Diacritic midges

Today’s One Big Happy:

Those itty-bitty dots are a diaeresis, a diacritic that has largely disappeared from use in English-language materials, except (famously) in The New Yorker.

Mary Norris in a 4/26/12 piece in The New Yorker, “The Curse of the Diaeresis”, beginning:

The special tool we use here at The New Yorker for punching out the two dots that we then center carefully over the second vowel in such words as “naïve” and “Laocoön” will be getting a workout this year, as the Democrats coöperate to reëlect the President.

Those two dots, often mistaken for an umlaut, are actually a diaeresis (pronounced “die heiresses”; it’s from the Greek for “divide”). The difference is that an umlaut is a German thing that alters the pronunciation of a vowel (Brünnhilde), and often changes the meaning of a word: schon (adv.), already; schön (adj.), beautiful. In the case of a diphthong, the umlaut goes over the first vowel. And it is crucial. A diaeresis goes over the second vowel and indicates that it forms a separate syllable. Most of the English-speaking world finds the diaeresis inessential. Even Fowler, of Fowler’s “Modern English Usage,” says that the diaeresis “is in English an obsolescent symbol.”
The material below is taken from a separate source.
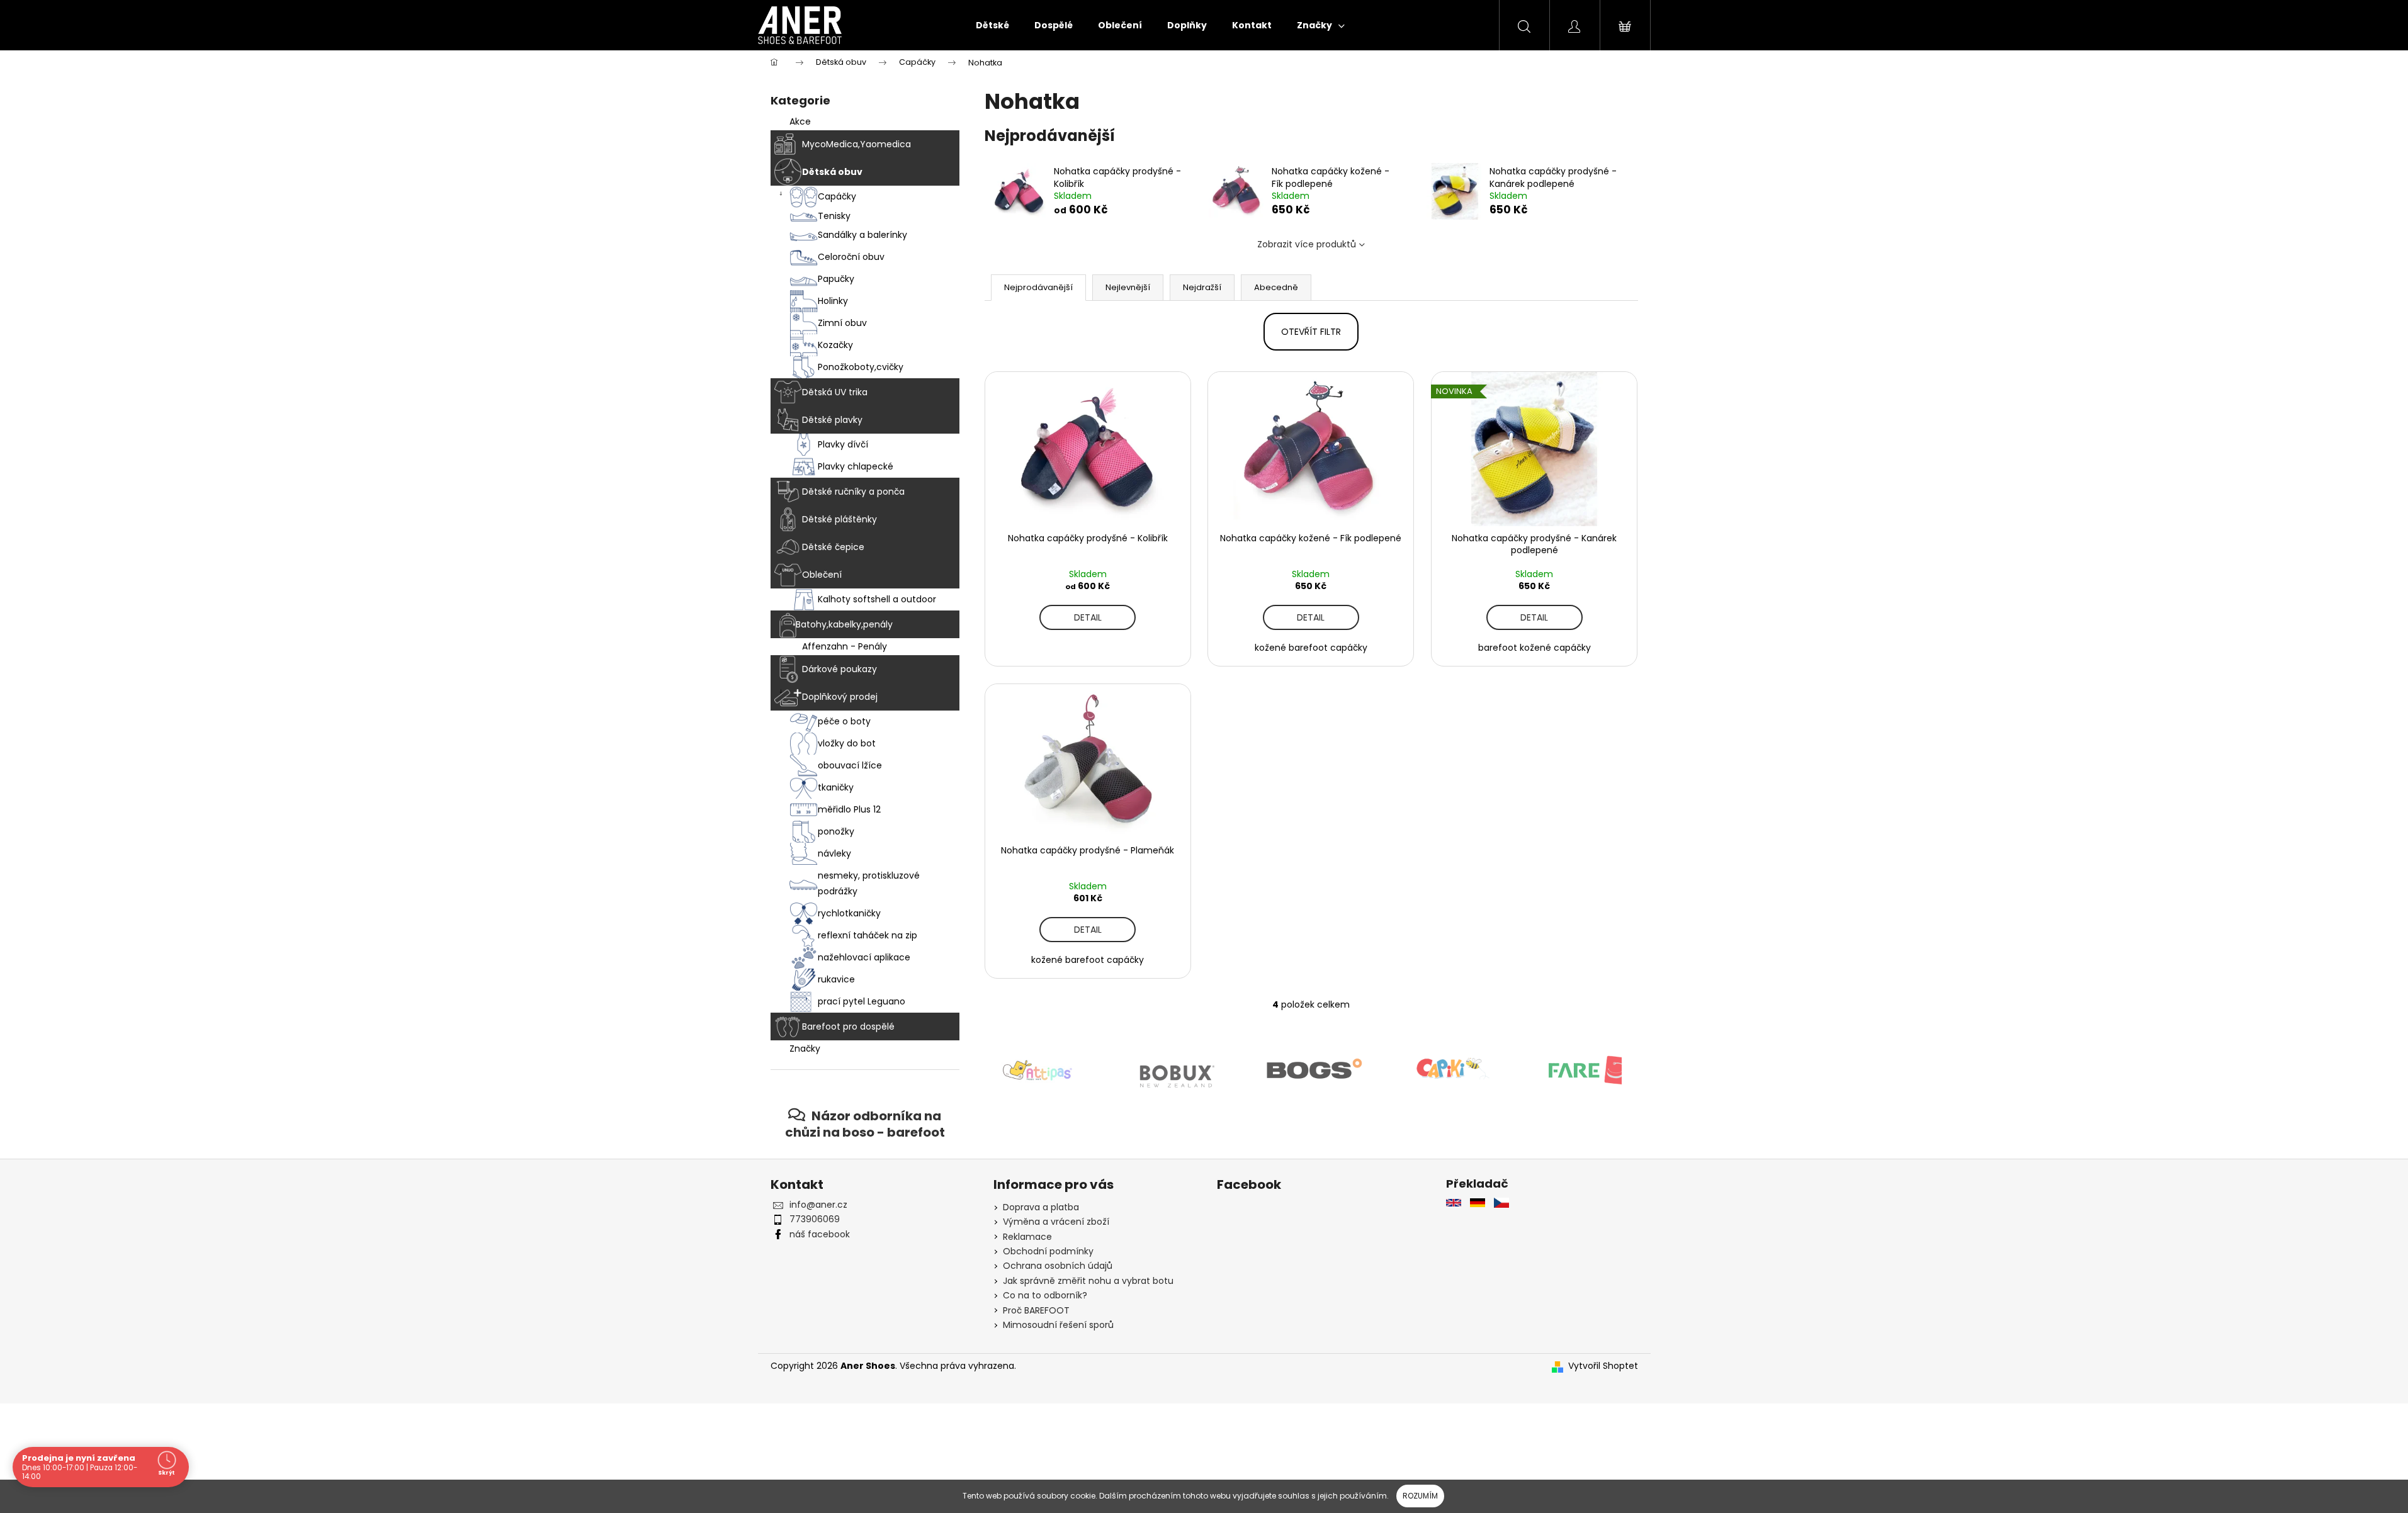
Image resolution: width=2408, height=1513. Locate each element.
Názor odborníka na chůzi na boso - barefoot (865, 1123)
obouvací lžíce (850, 765)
But her magazine persists.

From the Wikipedia entry on the diacritic:

Examples include the given names Chloë and Zoë, which otherwise might be pronounced with a silent e. To discourage a similar mispronunciation, the mark is also used in the surname Brontë. It may be used optionally for words that do not have a morphological break at the diaeresis point, such as naïve, Boötes, and Noël. However, it is far less commonly used in words such as coöperate and reënter except in a very few publications — notably The New Yorker.

As for Chloë and Zoë, they now appear most frequently without the diaeresis, but bearers of these names (and parents giving these names) are free to use it or not. So: in Ruthie’s friend’s household, the name is Chloë.